このAPIは、新しく作成されたキーを表す不透明なオブジェクトをMUST返すものとします。
Get value
関心事は、Contextによって表される現在の実行状態において、自身のローカル状態にアクセスできます。
このAPIは以下のパラメータをMUST受け付けるものとします。
Context- キー
このAPIは、指定されたキーに対するContext内の値をMUST返すものとします。
Set value
関心事は、Contextによって表される現在の実行状態に、自身のローカル状態を記録できます。
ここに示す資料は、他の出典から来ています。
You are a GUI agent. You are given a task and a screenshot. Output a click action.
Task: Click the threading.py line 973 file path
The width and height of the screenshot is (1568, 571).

このAPIは以下のパラメータをMUST受け付けるものとします。
Context- キー
- 設定する値
このAPIは、新しい値を含む新しいContextをMUST返すものとします。
Optional Global operations
これらの操作は、Contextを暗黙的に使う言語でのみ実装されることが期待されるため任意です。これらの操作は、SDKコンポーネントやOpenTelemetryの計装ライブラリが自動的なスコープの切り替えを実装したり、より高レベルのAPIを定義したりする目的でのみ使うべきです(SHOULD)。
Get current Context
このAPIは、呼び出し元の現在の実行単位に関連付けられたContextをMUST返すものとします。
Attach Context
Contextを呼び出し元の現在の実行単位に関連付けます。
このAPIは以下のパラメータをMUST受け付けるものとします。
Context
このAPIは、以前のContextを復元するためのTokenとして使える値をMUST返すものとします。
この操作を呼び出すたびに、対応するDetach Contextの呼び出しが結果として生じるべきである点に注意してください。
Detach Context
呼び出し元の現在の実行単位に関連付けられたContextを、指定されたContextをアタッチする前の値にリセットします。
この操作は、正しいContextが呼び出し元の現在の実行単位に関連付けられていることを確認する助けとなることを意図しています。ユーザーはこれを利用して、誤った呼び出し順序(現在のインスタンスではないContextをデタッチしようとするなど)を識別できます。この場合、この操作はエラーのログ出力やエラー値の返却など、誤った呼び出し順序をユーザーに警告する信号を発してもよいです(MAY)。
このAPIは以下のパラメータをMUST受け付けるものとします。
Contextをアタッチする以前の呼び出しで返されたToken
このAPIは、操作が成功したかどうかを確認するために使える値をMAY返してもよいものとします。